Fasilitas terus ditambahkan. Yang terbaru adalah mesin PCR berkapasitas 1.000 spesimen per hari, yang segera dioperasikan oleh Lembaga Eijkman di Jakarta. Mesin buatan Swiss ini bahkan lebih canggih dari yang ada di Lab Biomedik Kemenkes. Dua proses penting dapat dilakukan sekaligus di situ, yakni proses ekstrasi DNA/RNA (genome) dan amplifikasinya. Proses bisa berjalan lebih cepat dan mesin tidak perlu banyak layanan dari operator dan analis.
Dari dalam negeri, PT Indofarma yang berkedudukan di Bandung kini juga mampu memproduksi reagen untuk PCR. Kebutuhan reagen PCR untuk 30 ribu spesimen per hari bukan perkara besar. PT Indofarma juga telah mampu memproduksi rapid test kit, yang berbasis serologis, untuk mendukung pemeriksaan awal. Bahkan rapid test kit itu dijual untuk umum dengan harga Rp75.000 per unit.
3T dan 3M
Pemerintah terus mengkampanyekan strategi 3T, yakni tracing (penelusuran), testing (pengujian), dan treatment (perawatan) dalam memerangi Covid-19. Langkah Pembatasan Sosial Berskala Besar (PSBB) bukan lagi menjadi pilihan. Intinya, orang pembawa virus harus secepatnya ditemukan untuk diisolasi dan dirawat.

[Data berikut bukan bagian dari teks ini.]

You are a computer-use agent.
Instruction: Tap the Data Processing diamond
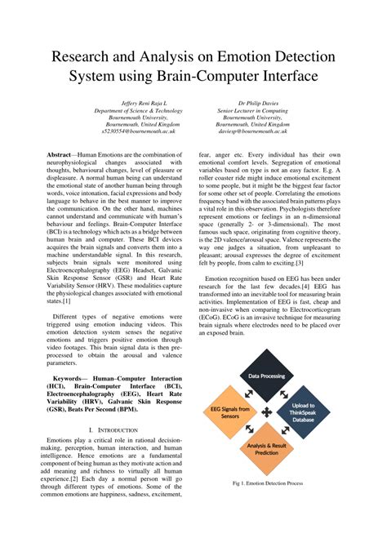tap(266, 376)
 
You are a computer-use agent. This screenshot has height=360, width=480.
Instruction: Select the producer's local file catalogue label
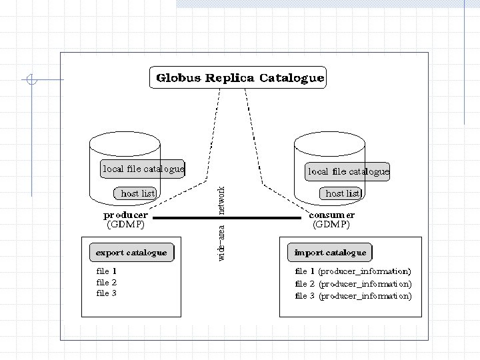tap(143, 169)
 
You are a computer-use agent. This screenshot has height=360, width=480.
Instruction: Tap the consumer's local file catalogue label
tap(348, 171)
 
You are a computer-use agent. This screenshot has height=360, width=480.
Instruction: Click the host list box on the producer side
tap(137, 193)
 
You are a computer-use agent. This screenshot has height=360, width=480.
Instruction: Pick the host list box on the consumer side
tap(343, 193)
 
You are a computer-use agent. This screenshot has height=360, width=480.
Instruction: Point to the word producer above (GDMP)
tap(126, 215)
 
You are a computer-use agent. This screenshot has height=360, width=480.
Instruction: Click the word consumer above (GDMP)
tap(331, 215)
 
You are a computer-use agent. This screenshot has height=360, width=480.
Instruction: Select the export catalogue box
tap(131, 253)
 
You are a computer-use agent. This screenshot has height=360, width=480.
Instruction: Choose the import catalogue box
tap(331, 253)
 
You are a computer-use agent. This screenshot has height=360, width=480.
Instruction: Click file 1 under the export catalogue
tap(107, 271)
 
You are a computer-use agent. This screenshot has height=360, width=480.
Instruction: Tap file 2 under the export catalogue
tap(107, 283)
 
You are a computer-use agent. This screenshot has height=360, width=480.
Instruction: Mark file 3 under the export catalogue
tap(107, 293)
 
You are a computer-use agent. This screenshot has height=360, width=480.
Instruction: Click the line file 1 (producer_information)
tap(353, 271)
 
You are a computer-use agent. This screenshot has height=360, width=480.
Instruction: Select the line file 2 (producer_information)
tap(353, 283)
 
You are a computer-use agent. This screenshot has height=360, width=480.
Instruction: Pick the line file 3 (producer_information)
tap(353, 295)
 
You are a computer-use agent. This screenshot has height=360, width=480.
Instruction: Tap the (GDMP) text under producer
tap(126, 225)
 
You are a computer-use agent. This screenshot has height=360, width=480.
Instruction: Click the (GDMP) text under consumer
tap(331, 225)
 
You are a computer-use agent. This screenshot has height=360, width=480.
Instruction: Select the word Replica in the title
tap(230, 77)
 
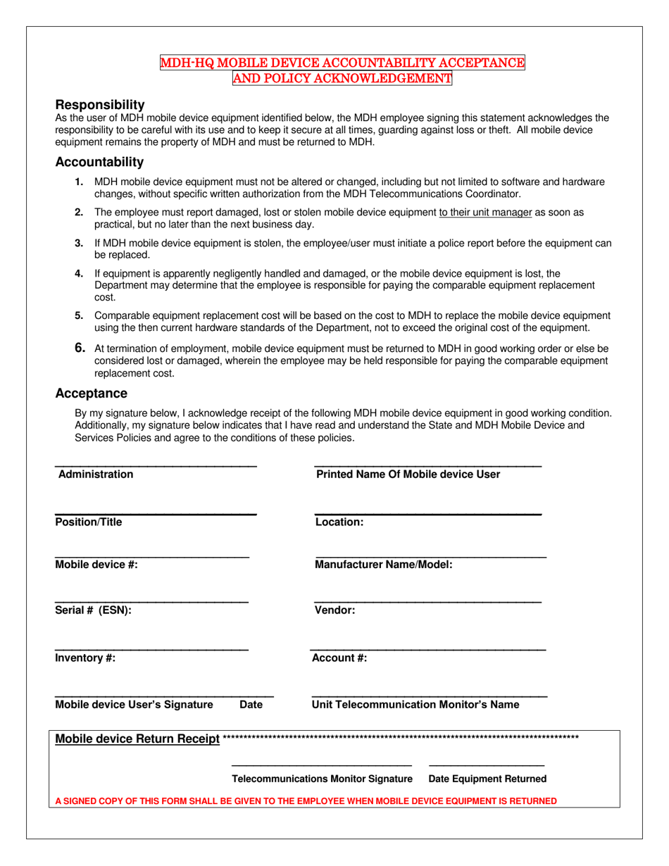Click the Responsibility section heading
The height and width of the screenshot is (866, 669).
click(100, 104)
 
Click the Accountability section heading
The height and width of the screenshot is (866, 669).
click(99, 162)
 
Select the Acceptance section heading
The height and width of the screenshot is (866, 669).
click(92, 393)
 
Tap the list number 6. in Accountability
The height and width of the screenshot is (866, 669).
click(80, 348)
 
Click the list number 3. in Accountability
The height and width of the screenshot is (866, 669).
click(80, 243)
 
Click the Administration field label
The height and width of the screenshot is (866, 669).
click(96, 475)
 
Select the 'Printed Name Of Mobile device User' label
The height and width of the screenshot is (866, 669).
click(408, 475)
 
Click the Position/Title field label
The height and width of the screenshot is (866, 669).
click(89, 522)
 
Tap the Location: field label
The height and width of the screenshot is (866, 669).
click(339, 522)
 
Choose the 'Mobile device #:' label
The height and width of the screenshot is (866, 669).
click(96, 565)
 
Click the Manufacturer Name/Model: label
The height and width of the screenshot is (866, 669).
click(384, 565)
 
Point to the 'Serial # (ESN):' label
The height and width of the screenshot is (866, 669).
click(93, 610)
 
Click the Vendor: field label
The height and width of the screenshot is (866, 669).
click(335, 610)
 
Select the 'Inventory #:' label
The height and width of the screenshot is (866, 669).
click(85, 658)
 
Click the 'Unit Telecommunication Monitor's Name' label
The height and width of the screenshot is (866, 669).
click(415, 705)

Setelah itu, orang yang terlibat kontak erat dengan orang pertama harus dites, diperiksa dengan cara swab-PCR. Bila terkonfirmasi positif, segera dirawat dan diisolasi. Begitu seterusnya.
Dengan demikian, diperlukan tracing, testing, dan treatment yang terus-menerus sebanyak yang dapat diupayakan. Sampai Kamis (16/7/2020) sekitar 1,15 juta spesimen swab telah diperiksa dari sekitar 720 ribu orang. Banyak yang diperiksa lebih dari dua kali untuk mendeteksi kesembuhannya.
Dengan 720 ribu orang telah menjalani tes swab, dari 270 juta populasi, berarti surveilance rate Covid-19 di Indonesia telah mencapai 720/270.000 atau 0,0026 persen, atau rata-rata 2,6 per 1.000 orang. Angka itu sudah melampaui harapan WHO yang mematok survelance rate 1 per seribu orang.
Namun, jurus 3T sama sekali tak membantu bila warga masyarakat tak mematuhi kaidah saat memasuki situasi adaptasi normal baru yang mensyaratkan tiga keutamaan, yakni memakai masker, menjaga jarak dan mencuci tangan alias 3 M. Langkah 3 M ini perilaku vital untuk menjaga diri dan orang lain.
Jurus kombinasi 3T plus 3 M itu yang kini dianut oleh banyak negara yang masih menghadapi ancaman Covid-19, seperti di Jepang, Korea, Tiongkok, dan negara-negara Eropa. Jurus 3T akan mendorong orang-orang pembawa virus diobati dan diisolasi. Sementara itu, jurus 3 M bisa melindungi warga dari penularan orang-orang yang lolos dari jurus pertama.
Bila dijalankan secara optimal, jurus 3T + 3 M ini bisa menekan angka penularan (reproduksi efektif), alias R nought atau Rt, menjadi di bawah satu. Artinya, penularan akan mengecil dan menciut sampai kemudian virus menghilang. Dengan demikian, Vince Levina Manam dan kawan-kawan di Manokwari, bisa memanfaatkan PCR-nya untuk penanganan kuman penyakit yang lain.